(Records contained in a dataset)
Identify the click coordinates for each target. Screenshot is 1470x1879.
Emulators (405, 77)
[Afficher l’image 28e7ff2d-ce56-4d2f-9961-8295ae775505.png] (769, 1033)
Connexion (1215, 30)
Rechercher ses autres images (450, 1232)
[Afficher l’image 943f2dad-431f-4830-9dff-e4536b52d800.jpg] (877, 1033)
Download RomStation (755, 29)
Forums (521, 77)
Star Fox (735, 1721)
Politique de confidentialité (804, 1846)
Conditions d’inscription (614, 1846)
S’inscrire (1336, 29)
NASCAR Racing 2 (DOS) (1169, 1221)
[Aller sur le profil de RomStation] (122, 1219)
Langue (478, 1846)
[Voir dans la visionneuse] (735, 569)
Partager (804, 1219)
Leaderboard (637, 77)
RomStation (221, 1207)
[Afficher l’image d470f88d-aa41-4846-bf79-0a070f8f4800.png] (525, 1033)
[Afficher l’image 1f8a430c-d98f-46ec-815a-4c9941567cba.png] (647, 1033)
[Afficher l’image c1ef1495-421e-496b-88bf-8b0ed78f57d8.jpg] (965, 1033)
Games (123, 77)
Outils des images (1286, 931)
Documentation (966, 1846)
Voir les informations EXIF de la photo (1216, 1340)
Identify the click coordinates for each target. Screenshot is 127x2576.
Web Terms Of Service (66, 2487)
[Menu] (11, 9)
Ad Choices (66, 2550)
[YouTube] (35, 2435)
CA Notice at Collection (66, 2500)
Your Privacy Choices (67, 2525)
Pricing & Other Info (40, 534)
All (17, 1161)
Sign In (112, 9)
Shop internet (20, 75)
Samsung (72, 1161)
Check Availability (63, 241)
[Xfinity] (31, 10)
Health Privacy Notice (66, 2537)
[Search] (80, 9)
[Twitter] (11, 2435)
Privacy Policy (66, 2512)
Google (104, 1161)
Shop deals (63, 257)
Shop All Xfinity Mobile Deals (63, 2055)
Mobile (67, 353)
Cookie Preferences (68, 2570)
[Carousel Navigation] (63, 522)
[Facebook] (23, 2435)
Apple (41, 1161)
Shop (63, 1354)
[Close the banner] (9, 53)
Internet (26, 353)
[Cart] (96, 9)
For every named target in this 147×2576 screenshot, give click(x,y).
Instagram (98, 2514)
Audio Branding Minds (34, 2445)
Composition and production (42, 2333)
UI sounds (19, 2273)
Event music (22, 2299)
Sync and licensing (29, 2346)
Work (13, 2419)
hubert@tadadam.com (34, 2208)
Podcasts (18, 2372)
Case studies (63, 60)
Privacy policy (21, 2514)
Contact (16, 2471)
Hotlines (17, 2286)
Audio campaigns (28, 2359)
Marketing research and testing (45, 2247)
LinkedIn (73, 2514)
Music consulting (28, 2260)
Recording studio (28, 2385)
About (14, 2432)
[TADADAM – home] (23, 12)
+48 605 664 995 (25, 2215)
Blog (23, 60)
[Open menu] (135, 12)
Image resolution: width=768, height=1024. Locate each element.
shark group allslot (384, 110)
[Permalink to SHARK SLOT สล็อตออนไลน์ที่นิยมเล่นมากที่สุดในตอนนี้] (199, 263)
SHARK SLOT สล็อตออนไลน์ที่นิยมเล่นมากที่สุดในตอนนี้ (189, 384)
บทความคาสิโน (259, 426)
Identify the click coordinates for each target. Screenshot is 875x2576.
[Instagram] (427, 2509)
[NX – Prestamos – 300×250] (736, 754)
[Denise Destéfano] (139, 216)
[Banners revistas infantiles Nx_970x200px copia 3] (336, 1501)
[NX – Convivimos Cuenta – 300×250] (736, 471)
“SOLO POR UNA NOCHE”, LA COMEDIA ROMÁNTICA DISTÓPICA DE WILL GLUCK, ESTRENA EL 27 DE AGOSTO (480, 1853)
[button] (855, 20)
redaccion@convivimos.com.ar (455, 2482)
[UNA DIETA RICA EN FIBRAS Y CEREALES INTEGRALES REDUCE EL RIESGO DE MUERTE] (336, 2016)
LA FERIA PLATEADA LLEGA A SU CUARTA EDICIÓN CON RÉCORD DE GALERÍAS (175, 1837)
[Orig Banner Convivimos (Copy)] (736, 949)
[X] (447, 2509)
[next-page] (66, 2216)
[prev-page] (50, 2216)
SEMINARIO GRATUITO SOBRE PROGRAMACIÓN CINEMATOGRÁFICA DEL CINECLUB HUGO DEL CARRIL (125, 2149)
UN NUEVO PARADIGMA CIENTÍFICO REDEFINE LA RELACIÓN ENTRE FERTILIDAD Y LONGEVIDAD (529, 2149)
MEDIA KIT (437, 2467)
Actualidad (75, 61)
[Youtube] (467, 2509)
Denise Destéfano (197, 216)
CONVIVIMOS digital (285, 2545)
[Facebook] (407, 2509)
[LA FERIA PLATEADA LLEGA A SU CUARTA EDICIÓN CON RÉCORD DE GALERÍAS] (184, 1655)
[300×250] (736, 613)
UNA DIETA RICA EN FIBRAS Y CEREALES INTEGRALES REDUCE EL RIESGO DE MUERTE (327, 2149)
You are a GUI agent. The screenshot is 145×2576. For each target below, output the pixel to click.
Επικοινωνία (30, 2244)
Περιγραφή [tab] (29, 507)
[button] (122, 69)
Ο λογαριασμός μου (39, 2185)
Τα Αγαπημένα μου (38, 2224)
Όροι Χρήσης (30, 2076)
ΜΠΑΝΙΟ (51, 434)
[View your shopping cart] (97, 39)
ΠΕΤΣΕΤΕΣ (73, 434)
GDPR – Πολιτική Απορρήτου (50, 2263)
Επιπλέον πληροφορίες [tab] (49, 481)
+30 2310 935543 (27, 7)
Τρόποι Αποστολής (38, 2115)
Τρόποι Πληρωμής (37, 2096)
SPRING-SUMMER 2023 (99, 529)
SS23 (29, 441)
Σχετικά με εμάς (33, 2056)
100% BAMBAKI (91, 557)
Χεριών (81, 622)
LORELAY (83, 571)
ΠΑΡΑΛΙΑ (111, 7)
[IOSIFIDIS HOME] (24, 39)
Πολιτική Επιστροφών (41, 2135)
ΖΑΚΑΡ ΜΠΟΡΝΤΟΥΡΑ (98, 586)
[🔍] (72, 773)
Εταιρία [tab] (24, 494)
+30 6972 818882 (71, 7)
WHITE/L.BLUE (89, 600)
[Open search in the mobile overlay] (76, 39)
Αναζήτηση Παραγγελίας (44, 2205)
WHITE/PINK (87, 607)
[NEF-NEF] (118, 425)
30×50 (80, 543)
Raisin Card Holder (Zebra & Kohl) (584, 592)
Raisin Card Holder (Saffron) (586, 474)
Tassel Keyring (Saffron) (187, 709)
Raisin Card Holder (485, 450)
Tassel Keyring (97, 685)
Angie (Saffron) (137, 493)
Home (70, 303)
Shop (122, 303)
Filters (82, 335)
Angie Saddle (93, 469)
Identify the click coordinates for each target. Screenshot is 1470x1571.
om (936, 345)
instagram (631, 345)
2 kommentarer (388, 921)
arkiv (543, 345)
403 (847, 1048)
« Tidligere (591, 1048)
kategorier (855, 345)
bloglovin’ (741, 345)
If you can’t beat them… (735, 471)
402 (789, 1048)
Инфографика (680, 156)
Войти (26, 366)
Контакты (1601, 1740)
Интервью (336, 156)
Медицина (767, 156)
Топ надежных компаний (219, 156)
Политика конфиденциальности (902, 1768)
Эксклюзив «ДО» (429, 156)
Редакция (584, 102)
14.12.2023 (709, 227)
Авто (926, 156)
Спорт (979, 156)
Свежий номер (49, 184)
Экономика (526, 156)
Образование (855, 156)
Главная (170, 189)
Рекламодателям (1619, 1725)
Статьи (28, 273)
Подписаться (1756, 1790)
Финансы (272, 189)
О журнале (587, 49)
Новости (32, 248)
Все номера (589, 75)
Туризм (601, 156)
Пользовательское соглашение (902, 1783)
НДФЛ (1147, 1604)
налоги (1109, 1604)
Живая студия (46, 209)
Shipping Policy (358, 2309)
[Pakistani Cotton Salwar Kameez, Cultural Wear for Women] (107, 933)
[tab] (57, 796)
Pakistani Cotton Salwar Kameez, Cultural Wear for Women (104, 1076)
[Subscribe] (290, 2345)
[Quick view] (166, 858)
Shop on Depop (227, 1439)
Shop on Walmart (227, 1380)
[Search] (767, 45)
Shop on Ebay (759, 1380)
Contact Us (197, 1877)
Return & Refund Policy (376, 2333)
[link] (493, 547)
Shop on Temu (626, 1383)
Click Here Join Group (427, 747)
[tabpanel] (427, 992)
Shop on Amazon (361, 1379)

* Exercise: None of the lines before the one containing "Shop on Depop (227, 1439)" belong in the answer; reproduce that line and all later lines of the records exactly.

* Final answer:
Shop on Depop (227, 1439)
Shop on Walmart (227, 1380)
[Search] (767, 45)
Shop on Ebay (759, 1380)
Contact Us (197, 1877)
Return & Refund Policy (376, 2333)
[link] (493, 547)
Shop on Temu (626, 1383)
Click Here Join Group (427, 747)
[tabpanel] (427, 992)
Shop on Amazon (361, 1379)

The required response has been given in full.